Teaching kids to fear maths will harm Britain’s chances in the global economy

The prospect of learning maths scares us, but actually doing the proper stuff is rather enjoyable.

By Michael Brooks

If someone were to give you a maths textbook, what would your reaction be? What about if you were faced with a set of sums to do? Or told you cannot graduate until you have taken a certain number of maths classes?

If these scenarios make you feel nauseous, you are probably an HMA – someone with a high level of maths anxiety. For some people, the threat of a maths test is equivalent to the prospect of walking down a dark alley in an unfamiliar city. People with extremely high levels of mathematics anxiety even experience physical pain.

We know this thanks to a study published, appropriately enough, on Hallowe’en. The research involved recruiting volunteers who rated high and low in maths anxiety. They were put into a magnetic resonance imaging scanner and given a range of tasks to do. Some involved maths quizzes; some tested verbal skills.

In the most illuminating part of the study, the volunteers were told whether it was maths or language tests coming up. The prospect of having their verbal skills tested provoked nothing remarkable in the brain scans. For those who were highly maths-anxious, the signal that a maths test was coming up created a surge of activity in the bilateral dorso-posterior insula. This is a region of the brain associated with the presence of physical pain and the reaction is the same as to a physical threat – you experience the urge to get the hell out of there.
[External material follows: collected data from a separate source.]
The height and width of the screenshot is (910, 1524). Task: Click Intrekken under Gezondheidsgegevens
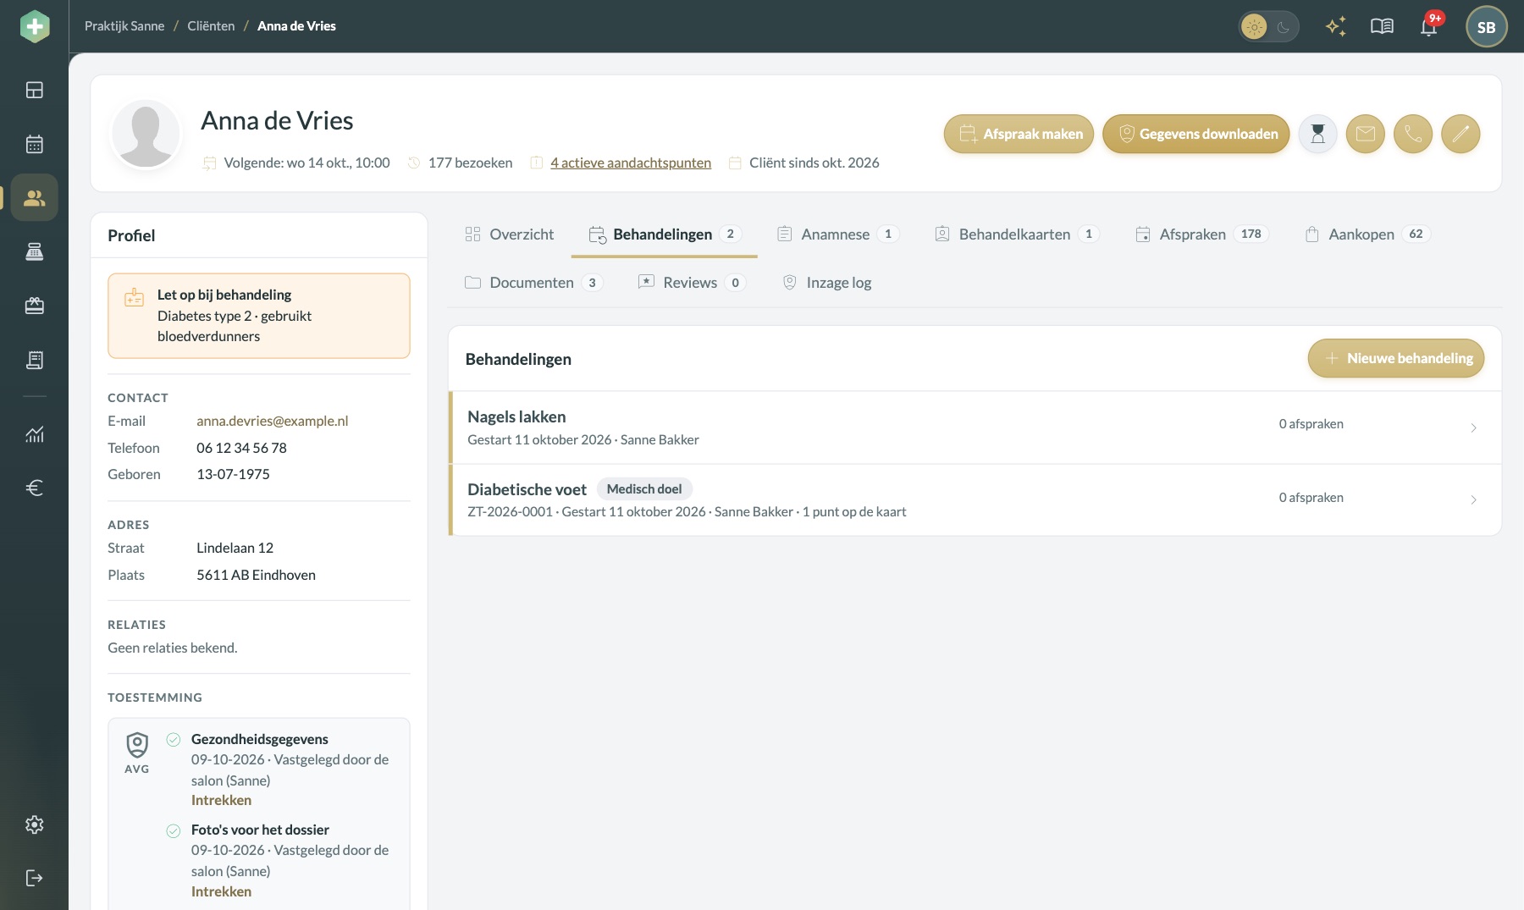[221, 800]
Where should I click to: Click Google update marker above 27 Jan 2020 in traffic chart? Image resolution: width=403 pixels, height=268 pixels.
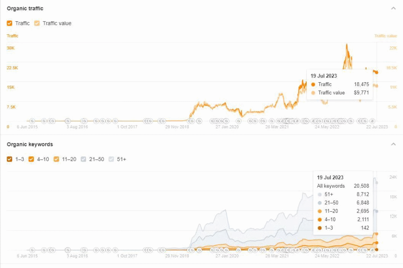226,121
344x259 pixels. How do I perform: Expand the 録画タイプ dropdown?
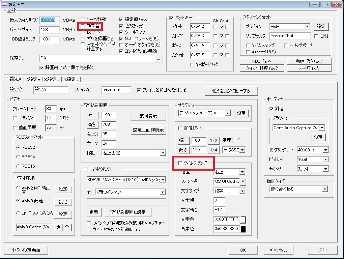[x=298, y=189]
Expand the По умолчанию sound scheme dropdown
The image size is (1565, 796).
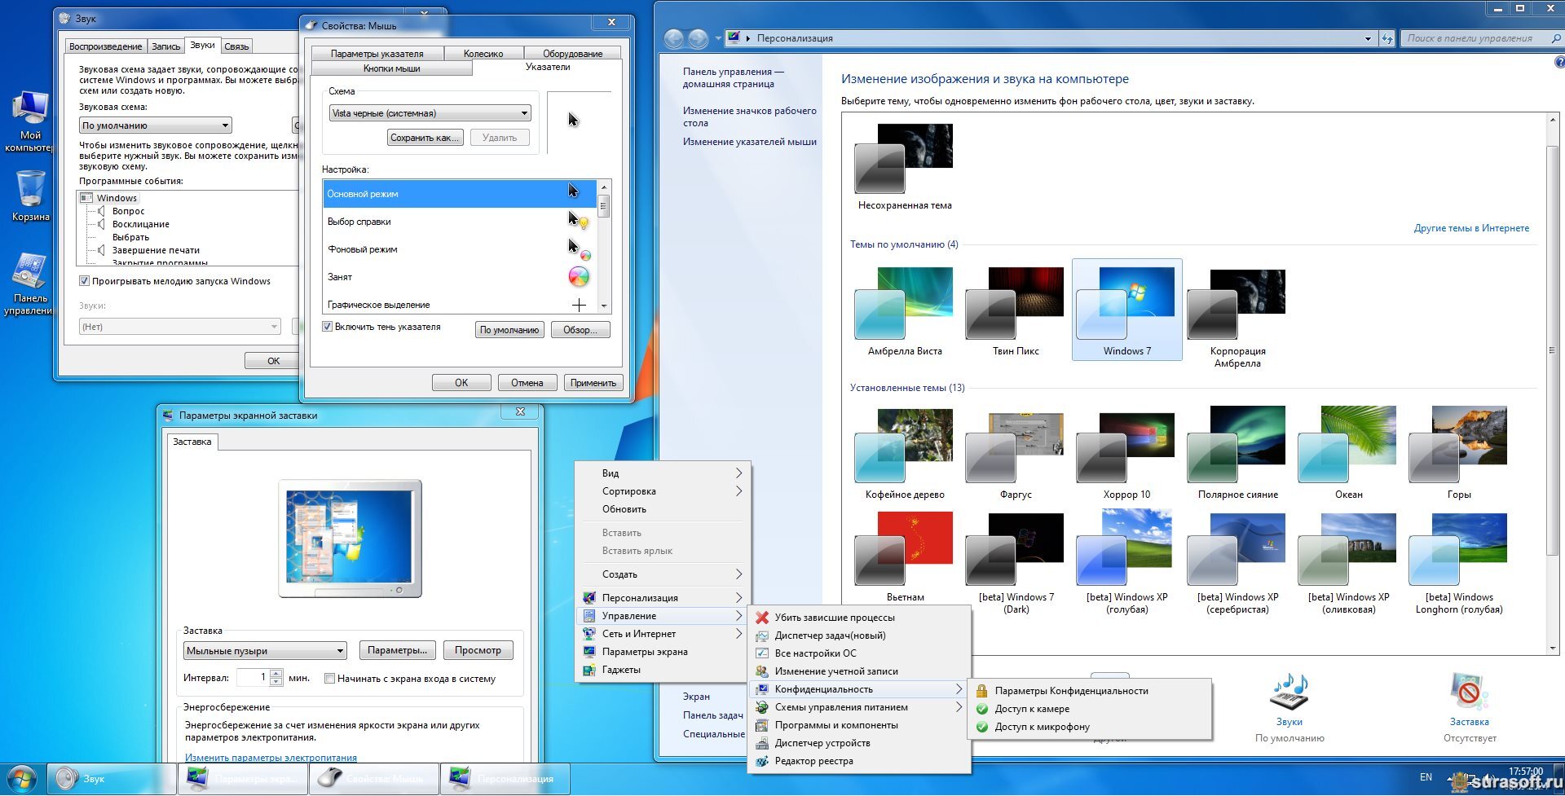[225, 125]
Though many papers reported the research as justification for a fear of maths, it goes far deeper than that. The most important finding from the study is that when the volunteers started to do maths, all that anxiety and pain went away. The prospect of maths scares and sometimes pains us; doing maths is strangely enjoyable. Proper maths, that is – not the endless repetition of learned techniques such as multiplying fractions or ploughing through long division.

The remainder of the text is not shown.